Tuesday, April 14, 2015

The Cornish Portrait Bust, 1931

In the fall of 1931, Tennant received a commission to make a memorial portrait bust from Mrs. Hilda Cornish of Little Rock, Arkansas. Mrs. Cornish was the widow of a prominent banker, Ed Cornish, who had been President of the American Bank of Commerce, the largest financial institution in Arkansas. Mr. Cornish had been a respected member of the community. He and his wife lived in one of the most palatial homes in Little Rock. Sadly, Cornish had suffered financial losses in the fall of 1928 and taken his life while staying in a New Orleans hotel, an action no doubt caused by despondency over his business situation. Nevertheless, Mrs.
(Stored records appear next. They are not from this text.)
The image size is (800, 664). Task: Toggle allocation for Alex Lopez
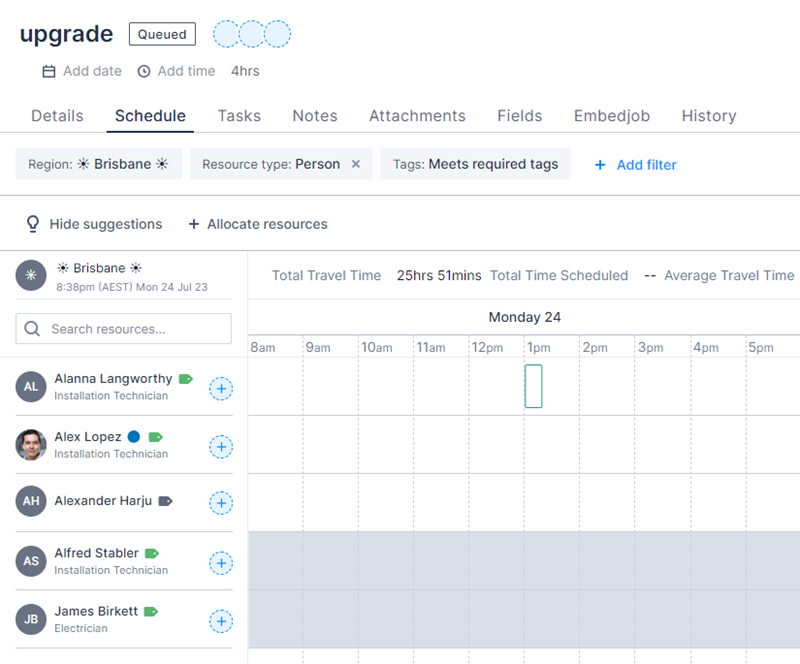click(x=221, y=447)
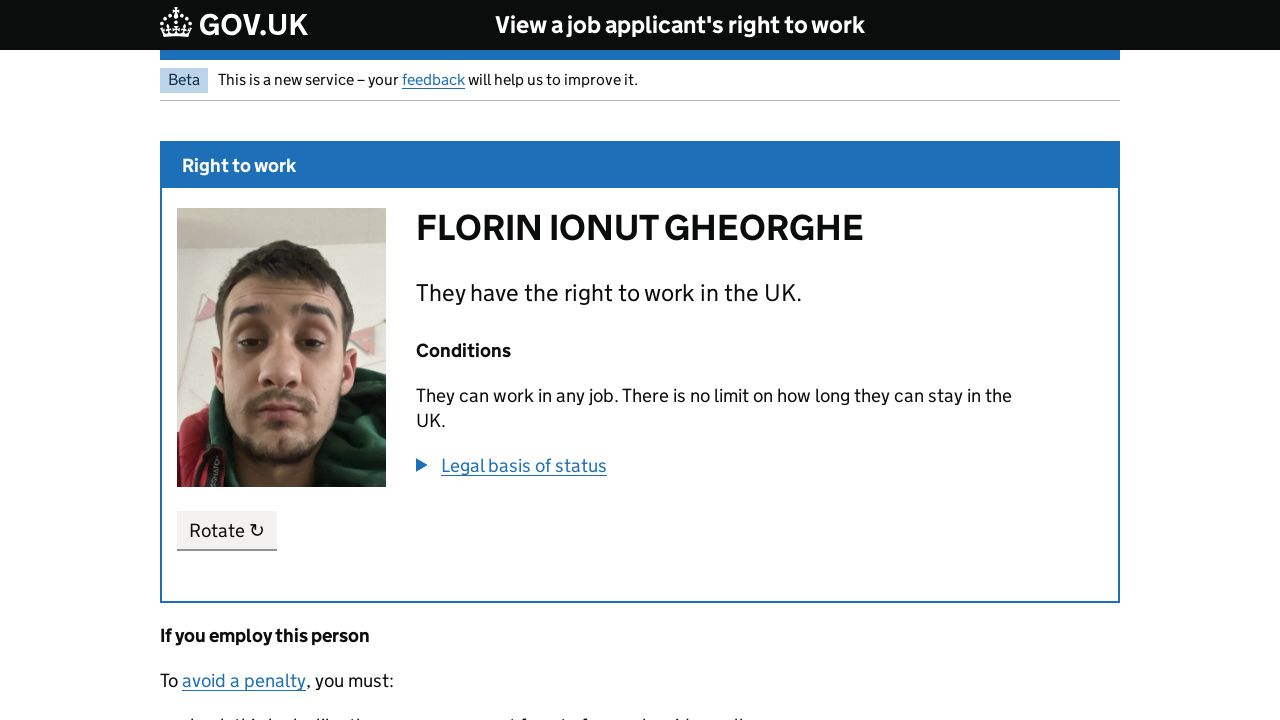1280x720 pixels.
Task: Click the If you employ this person heading
Action: [x=265, y=636]
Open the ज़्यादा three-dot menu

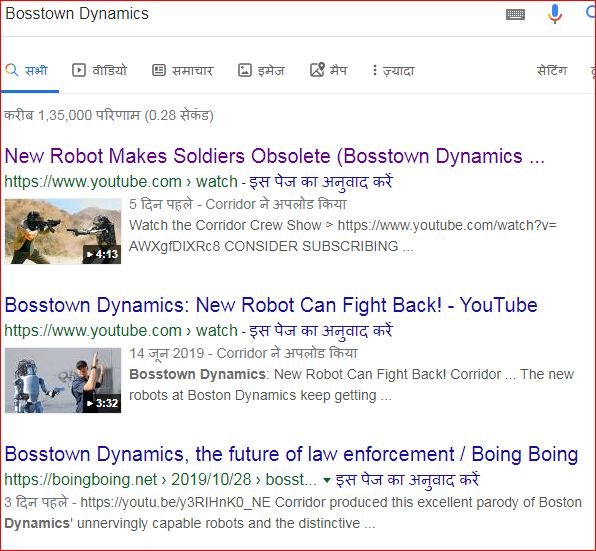374,70
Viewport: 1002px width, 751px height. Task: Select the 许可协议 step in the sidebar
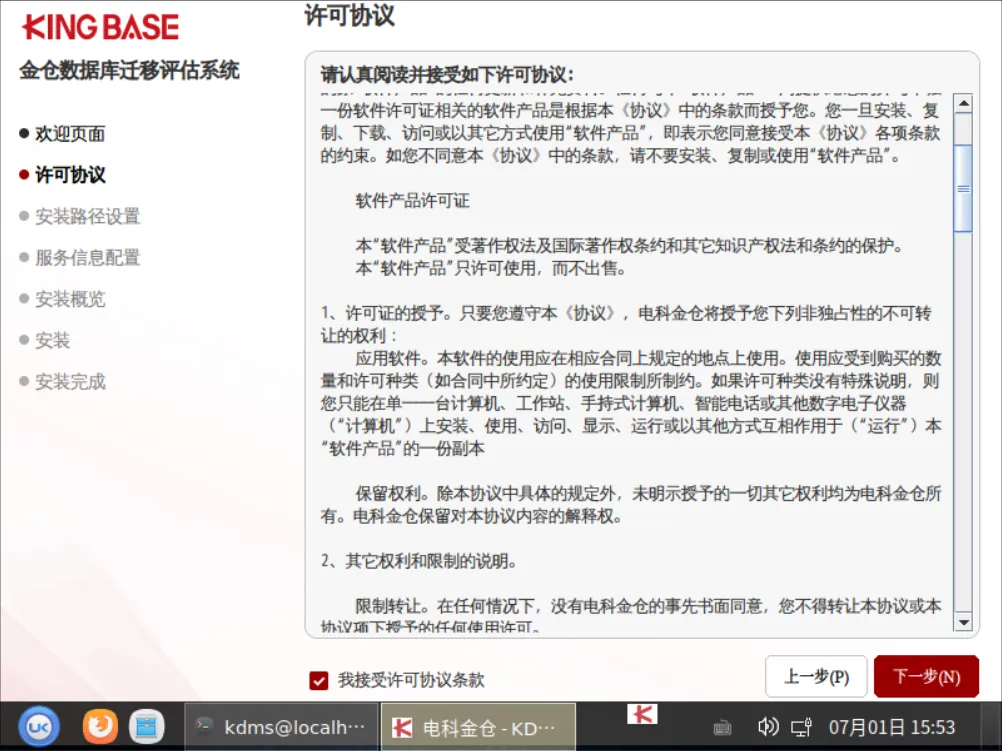[70, 174]
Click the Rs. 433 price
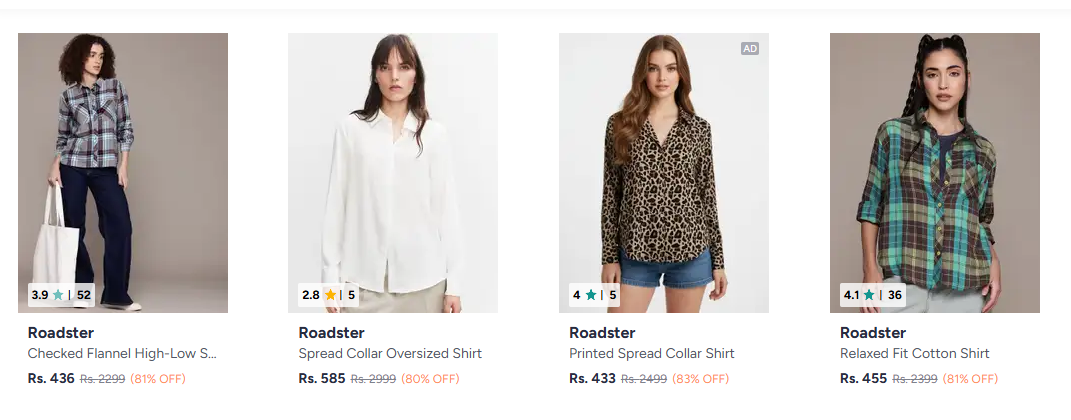Screen dimensions: 1071x420 592,379
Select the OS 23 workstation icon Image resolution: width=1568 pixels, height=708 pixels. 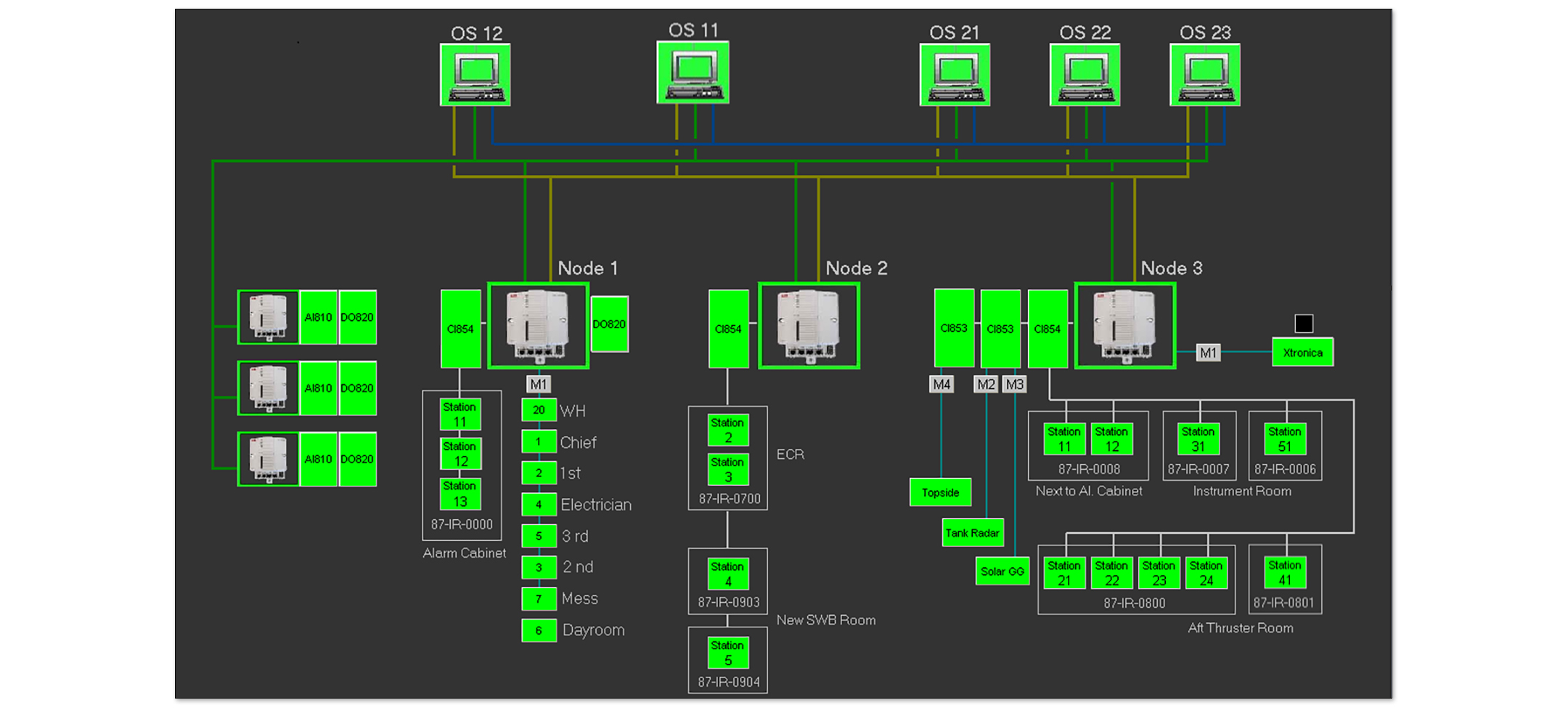click(x=1204, y=75)
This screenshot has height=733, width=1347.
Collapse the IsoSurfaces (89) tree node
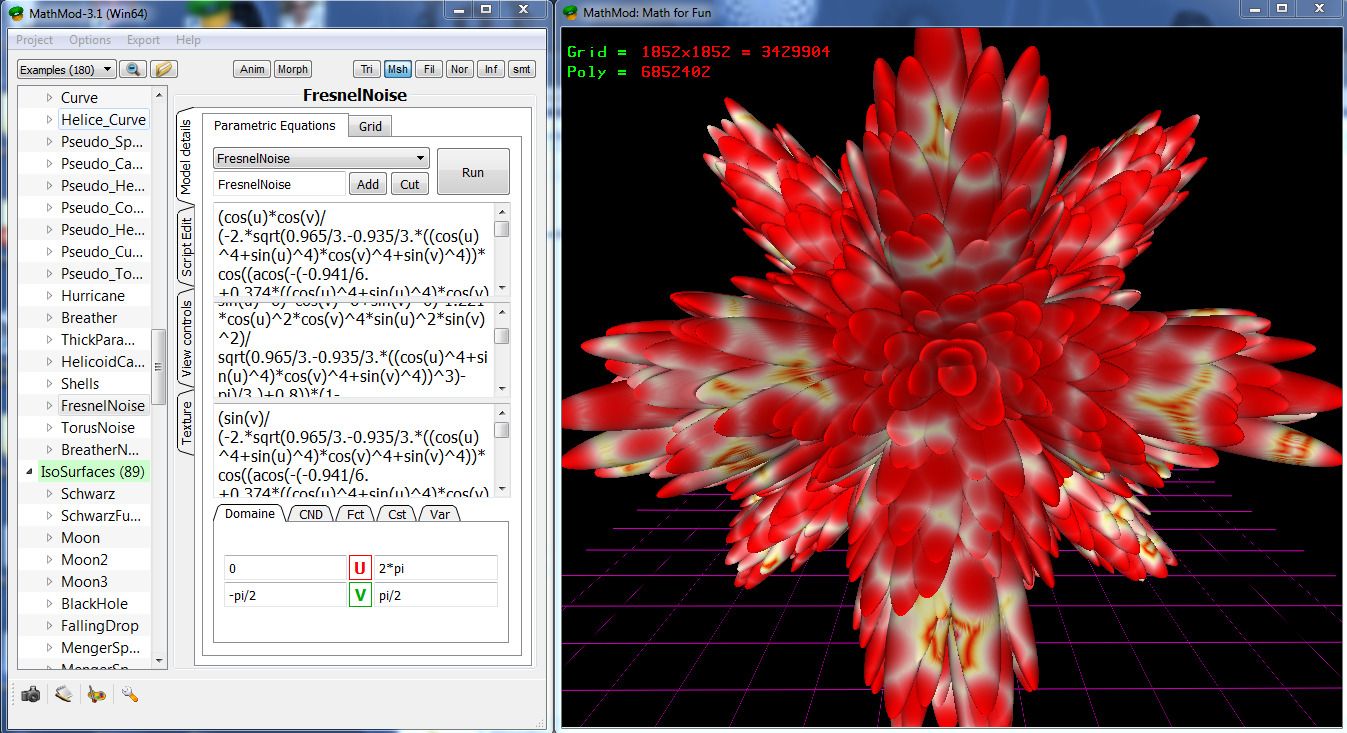click(28, 471)
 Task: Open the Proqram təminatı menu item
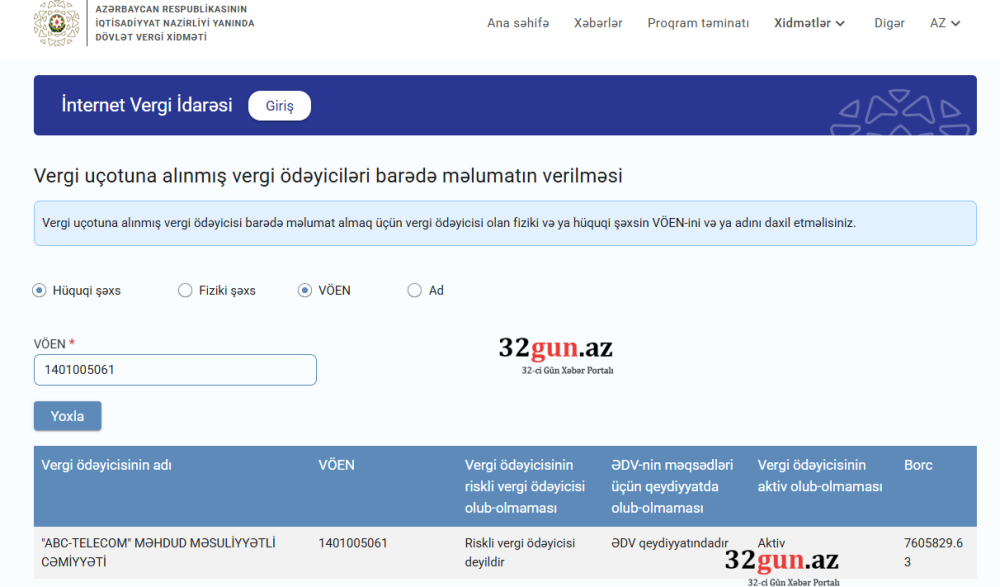[698, 23]
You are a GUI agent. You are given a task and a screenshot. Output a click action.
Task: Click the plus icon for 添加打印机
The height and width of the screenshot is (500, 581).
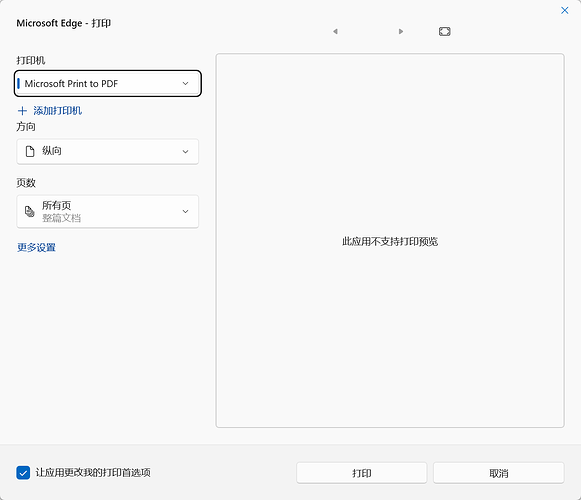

Cornish had inherited a considerable estate and it was her desire to place a bust of her late husband at his gravesite in the Oakland Cemetery at Little Rock. Accordingly, she traveled to Dallas and engaged Allie for the task. Tennant did her preliminary research on Mr. Cornish and completed her clay model at her Live Oak Street studio. After a few months, the bust was ready to be shipped to the foundry where it was cast in bronze. In the late spring of 1931, Tennant traveled to Little Rock where she supervised its placement in the cemetery. It was an interesting piece because it had a golden bronze patina and was set on a pink marble pedestal. In a later era, this gravesite became well-known in Arkansas, and not for the portrait bust. After her husband’s death Mrs. Cornish subsequently had a very public career in advocating birth control in the South, thus earning a title as the “Mother of Birth Control in Arkansas.” She died in 1965 and is today also buried in the plot which is marked by Tennant’s portrait bust.